My nephew who is nearly 10 wants a pet bird to have sit on his finger and semi tame etc.

None of the parrot family suit as he is scared of getting bitten and they can be destructive and noisy Including Budgies.

Finches and Canaries are really look from a distance birds.

So, do Diamond Doves make good pet birds or at least become tame enough to have sit on your hand etc?

Are they okay kept in a large cage and is it better to keep a male and female or same sexes?


Is there any alternative small doves that can be kept in a cage? I'm in the UK.

Appreciate the advice so much


----------



## Woodnative (Jul 4, 2010)

I don't have personal first hand experience with diamond doves but I believe they are generally a little less tame then other birdsand delicate and probably best kept in pairs and also more watched than held much like canaries or finches. That said a single ring-necked dove, especially one that was handled often as a chick, would probably work well. This is larger than a diamond, obviously, but probably more readily available and still a nice size. Pigeons/doves etc. don't have the biting power of the parrot family, as their beaks are meant for picking up seed (or nesting material) and not gripping things and opening seed like in the parrot family. However, they generally live in pairs, and a single bird will pair to your nephew and best if the bird gets some one on one attention each day. Also 10 is a good age to get a bird but make sure somebody oversees your nephew so that the bird is getting proper care, food, good diet, cage cleanings, attention.... Also know that a dove can live well into its teens or even early 20s, so this is a pet you may have around longer than most dogs and cats!


----------



## neonneoen (Jan 17, 2017)

Woodnative said:


> I don't have personal first hand experience with diamond doves but I believe they are generally a little less tame then other birdsand delicate and probably best kept in pairs and also more watched than held much like canaries or finches. That said a single ring-necked dove, especially one that was handled often as a chick, would probably work well. This is larger than a diamond, obviously, but probably more readily available and still a nice size. Pigeons/doves etc. don't have the biting power of the parrot family, as their beaks are meant for picking up seed (or nesting material) and not gripping things and opening seed like in the parrot family. However, they generally live in pairs, and a single bird will pair to your nephew and best if the bird gets some one on one attention each day. Also 10 is a good age to get a bird but make sure somebody oversees your nephew so that the bird is getting proper care, food, good diet, cage cleanings, attention.... Also know that a dove can live well into its teens or even early 20s, so this is a pet you may have around longer than most dogs and cats!

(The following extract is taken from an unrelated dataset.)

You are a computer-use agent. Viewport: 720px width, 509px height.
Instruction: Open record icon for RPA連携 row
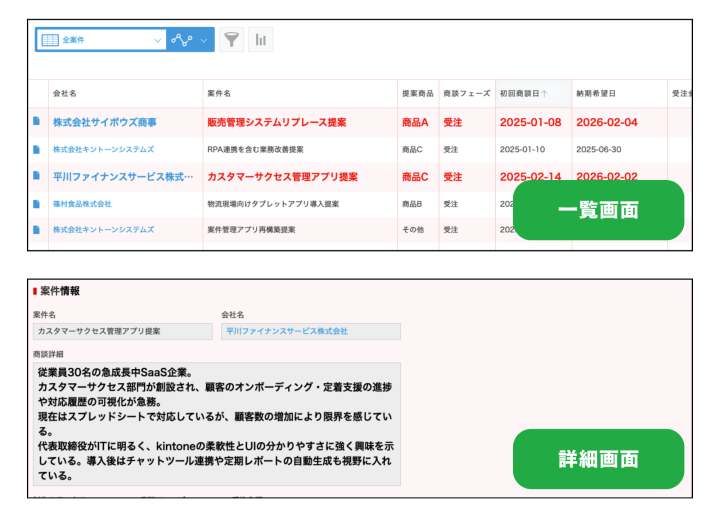tap(37, 149)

Thank you Woodnative. I appreciate your advice. YES, i would always overlook caring for a pet with a non adult. I will wait and see what others also say about doves as pets for children etc. I'd love a pair of Gouldian's for him, but i don't think finches tame very well atall


----------



## Jay3 (May 4, 2008)

As was mentioned, doves do better when paired. They are flock birds and not as happy alone. Diamond doves aren't so easily tamed. More to look at.


----------



## Jay3 (May 4, 2008)

Article about Diamond Doves online:

Personality & Behavior

Diamond doves will not necessarily want to interact with you, unless you purchase a hand-fed bird, or you hand-feed your pair’s babies yourself. These birds are content to be together and breed. They are gentle, and will not bite you when handled. Diamond doves are not ideal pets for children, who may want a bird that they can hold and pet. These birds do well in a garden aviary setting where they can fly and interact with nature and one another. Beware of adding larger or more aggressive birds, however, because your doves do not have the ability to defend themselves against them. These birds are social and if they are not bonded to people, they will need a dove companion.
https://lafeber.com/pet-birds/species/diamond-dove/


----------



## cwebster (Dec 11, 2010)

I always hadparakeets as a kid, who became very tame and cuddly.


----------



## Jay3 (May 4, 2008)

Yes, I too like parakeets. They're cute and funny. Really a better pet. The poster said they were destructive, but I don't see how. They would be out of cage when you are there to watch them.


----------



## neonneoen (Jan 17, 2017)

*thanks*



Jay3 said:


> Yes, I too like parakeets. They're cute and funny. Really a better pet. The poster said they were destructive, but I don't see how. They would be out of cage when you are there to watch them.


Thanks for the replies. Yes, i do love parrots and parakeets etc too.

Just personal experience, I've had cockateils and budgies before and they chewed the sides of our draw and door. They can get noisy too. 

Not sure if Lovebirds and parrotlets would do the same but i suspect they would.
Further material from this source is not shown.